XII
THE FEDERAL GOVERNMENT AND THE TRUSTS
The curbing of monopolies and combinations in restraint of trade was no part of the functions of the Federal Government as planned by the framers of the Constitution. To their minds such matters, under the dual system of government which they were establishing, belonged to the states. The Constitution was designed to limit the National Government to functions absolutely needed for the national welfare. All other powers were "reserved to the states respectively or to the people."
As time went on, however, and industries expanded it was seen that the power of no single state was adequate to control concerns operating in many states at the same time. The need of action by the General Government became manifest. Power in Congress to legislate on the subject, albeit somewhat indirectly, was found in the Commerce Clause of the Constitution, and in the year 1890 the Sherman Anti-Trust Act was enacted.

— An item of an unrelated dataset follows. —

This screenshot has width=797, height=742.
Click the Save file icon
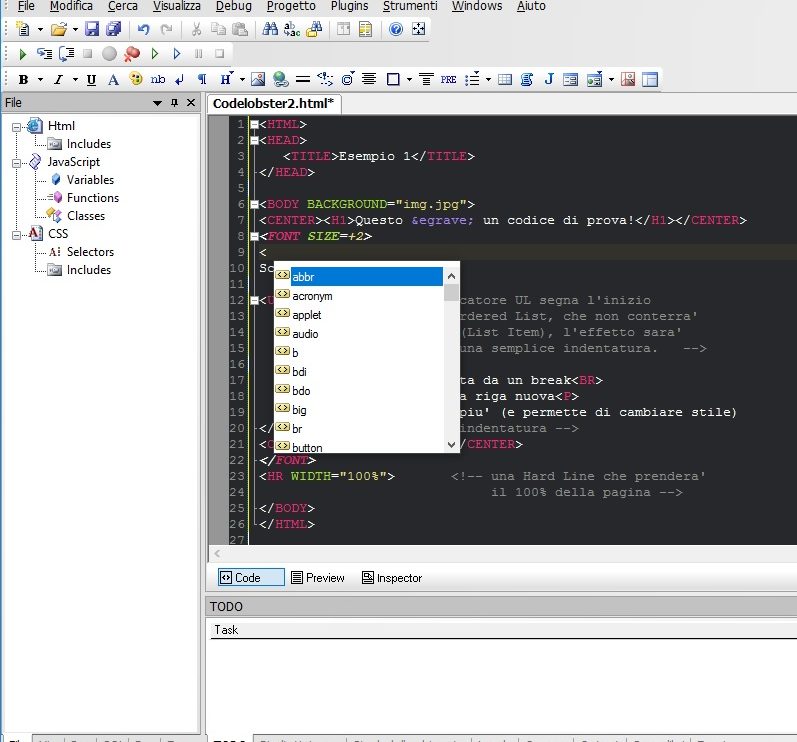pyautogui.click(x=92, y=30)
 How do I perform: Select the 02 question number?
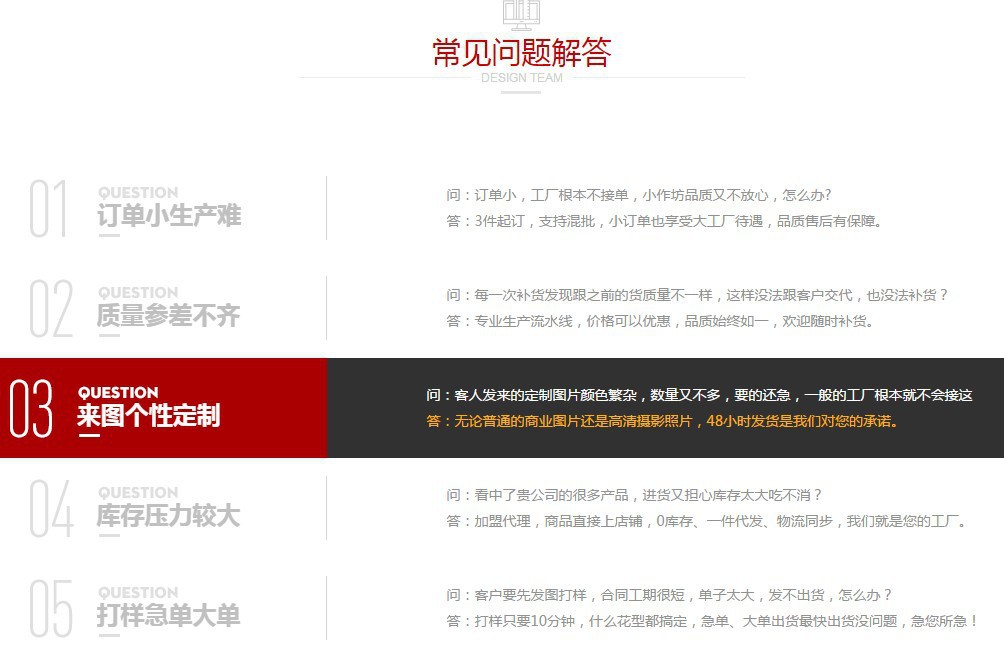coord(51,308)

Few statutes have aroused more discussion or been the subject of more perplexity and misunderstanding. President Taft's remark, made after the decisions of the Supreme Court in the Standard Oil and Tobacco Trust cases,[1] that "the business community now knows or ought to know where it stands," was received with incredulity approaching derision. Yet from a lawyer's point of view (and it must be borne in mind that the President was a lawyer and is now Chief Justice of the Court) the statement cannot be controverted. The decisions in the Standard Oil and Tobacco cases did in fact dispel whatever uncertainty remained as to what the Sherman Act means.
[Footnote 1: Standard Oil Co. v. United States, 221 U.S., 1.
United States v. American Tobacco Co., id., 106.]
The Sherman Act[1] declares unlawful every contract, combination, or conspiracy in restraint of interstate trade, and every attempt to monopolize interstate trade. The legal uncertainties that have arisen in its enforcement have not been with respect to the meaning of the terms "restraint of trade" and "monopoly," although the popular impression is to the contrary. In 1890, when the statute was passed, contracts in restraint of trade and monopolies were already unlawful at common law, and these terms, by a long series of decisions both here and in England, had been defined as definitely as the nature of the subject matter permitted. While incapable (like the term "fraud") of precise definition covering all forms which the ingenuity of man might devise, nevertheless their meaning and scope were well within the understanding of any man of reasonable intelligence. Whatever legal uncertainties have arisen have been chiefly owing to two questions: first, What is interstate trade within the meaning of the act? and second, Did the act enlarge the common-law rule as to what restraints were unlawful?
[Footnote 1: "An Act to protect trade and commerce against unlawful restraints and monopolies," approved July 2, 1890.]
The act was nearly shipwrecked at the outset on the first of these questions. In the famous Knight case,[1] the first case under the Sherman Act to reach the Supreme Court, it was held that the transactions by which the American Sugar Refining Company obtained control of the Philadelphia refineries and secured a virtual monopoly could not be reached under the act because they bore no direct relation to interstate commerce. The effect of this decision naturally was to cast doubt upon the efficacy of the statute and encourage the trust builders. Perhaps the case was rightly decided in view of the peculiar form in which the issues were presented by the pleadings. In the light of later decisions, however, it is safe to assert that the Court would now find little difficulty in applying the remedies provided by the Sherman Act to a similar state of facts, properly presented. While no prudent lawyer would care to attempt a comprehensive definition of what constitutes interstate commerce, it may at least be said that the tendency of the courts has been and is toward a constant broadening of the term to meet the facts of present-day business.